A one-sided view of EU membership

eu flag question mark
Illustration: Gillian Blease

Other voices on UK in Europe

Martin Kettle (12 February) is right to point out that the UK press paints a one-sided picture of David Cameron’s dealings with Europe, belittling his achievements. In the Spanish press there has been much gnashing of teeth and fist-shaking at what have been seen as yet more concessions to Europe’s most recalcitrant member. Concessions that Europeans see as endangering some of the core values of the EU, such as freedom of movement, and which will lead to furthering different levels of privilege within the EU states. Britain’s unique status within the EU irritates its partners intensely.

The debate in the UK seems to focus exclusively on a one-way movement of hordes of evil Europeans bent on invading Britain to devour UK benefits and in passing destroy everything truly British.

The UK media seems to forget that many Britons live and work in mainland Europe. Spain is full of resident Britons and receives millions of British tourists every year, all of whom benefit from the overstretched Spanish social services and healthcare.

But what is really galling is that many expatriate Britons have no voice in Europe’s construction. We are disenfranchised citizens of Europe: we cannot vote in UK general elections, or in those of the countries where we reside. And now we have no voice in the referendum on the UK’s place in Europe. If we had, Cameron would gain a large number of votes, many from people who do not normally support him on anything.
Ian Alexander
Madrid, Spain

• Why don’t we improve on the Europe that we have got instead of cracking it up? Has everybody forgotten about the second world war when, only 71 years ago, we were all fighting one another? Have they forgotten the present advantages of a united Europe? Isn’t it great to be able to drive from one European country to another easily, to get free healthcare if you are sick when abroad, let alone the working together of the European police and security network. We have so much if we work together for the good of all.

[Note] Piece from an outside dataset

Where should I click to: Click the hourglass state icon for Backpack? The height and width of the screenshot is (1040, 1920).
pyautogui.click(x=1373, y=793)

Certainly the immigration problem is huge and needs intelligence and cooperation to find solutions. It is far better to work together and construct rather than to split.
Sally Roschnik
Grandvaux, Switzerland

Beyond Catholic Ireland

Harriet Sherwood’s article Ireland on brink of change as church power wanes (26 February) mentions Catholics and the other 6%: “atheist, agnostic, lapsed or ‘no religion’”. What about non-Catholic Christians? They do exist, and information on trends in those churches would give some idea how much the move away from Catholicism is also a move away from Christianity.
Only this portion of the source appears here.